- **The problem**
Retype, without pictures, the line holding "You are a computer-use agent." and each line below it through the final line.

Collection entries
++++

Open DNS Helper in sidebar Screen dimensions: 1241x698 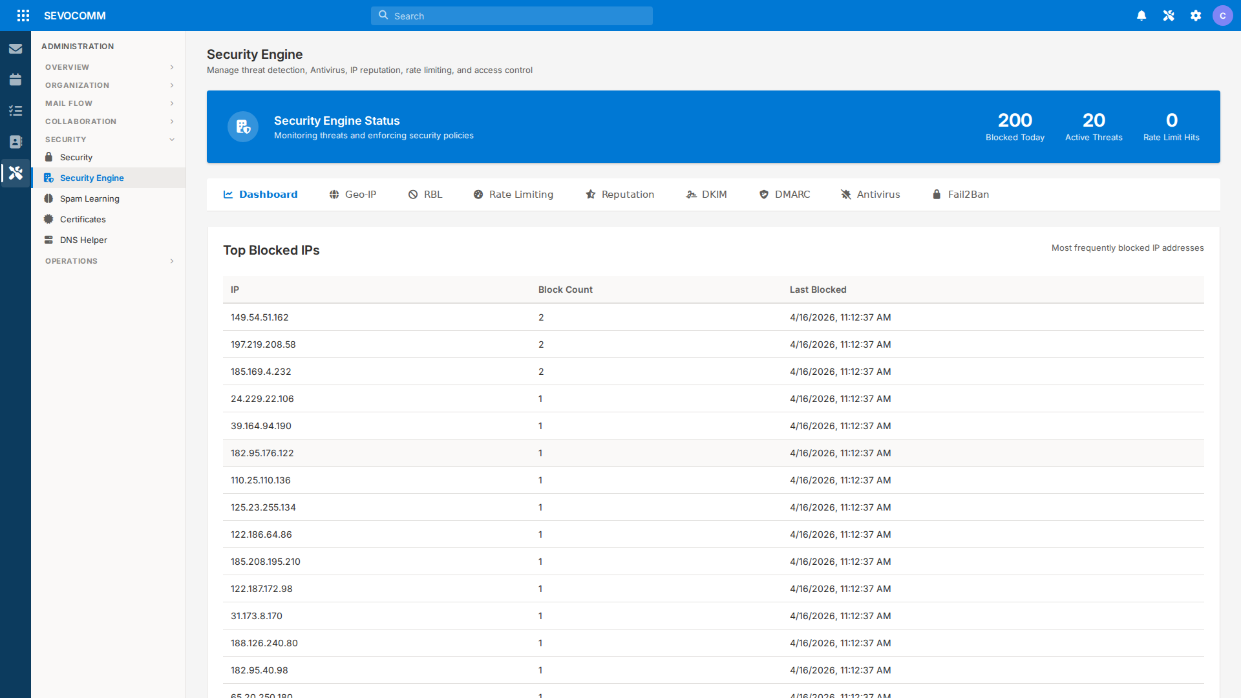pos(83,240)
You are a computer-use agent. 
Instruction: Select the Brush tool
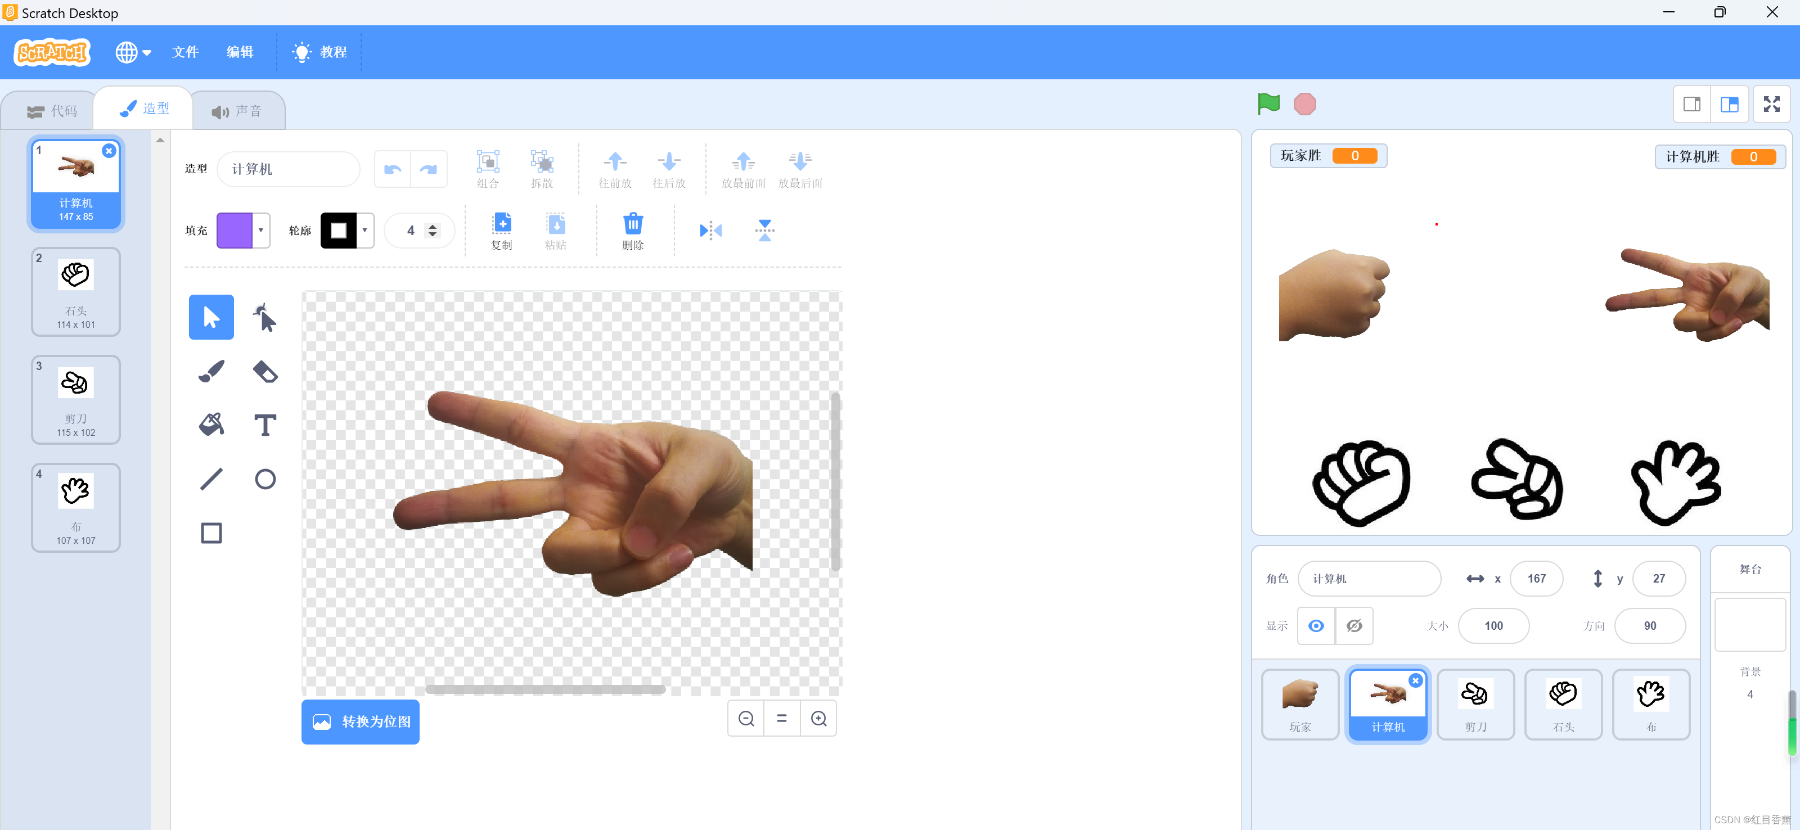point(211,371)
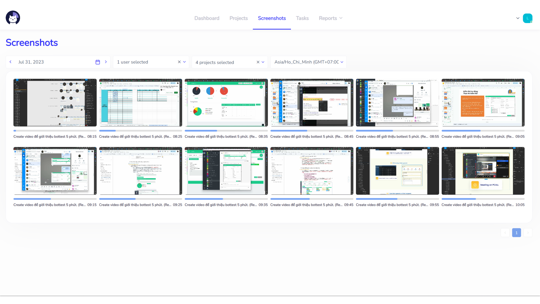Click page 1 pagination button
Screen dimensions: 540x304
(516, 233)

++++

- **Solution for this exercise**
You are a computer-use agent. 
Instruction: Select the Brush tool
point(211,371)
Click page 1 pagination button
Screen dimensions: 540x304
(516, 233)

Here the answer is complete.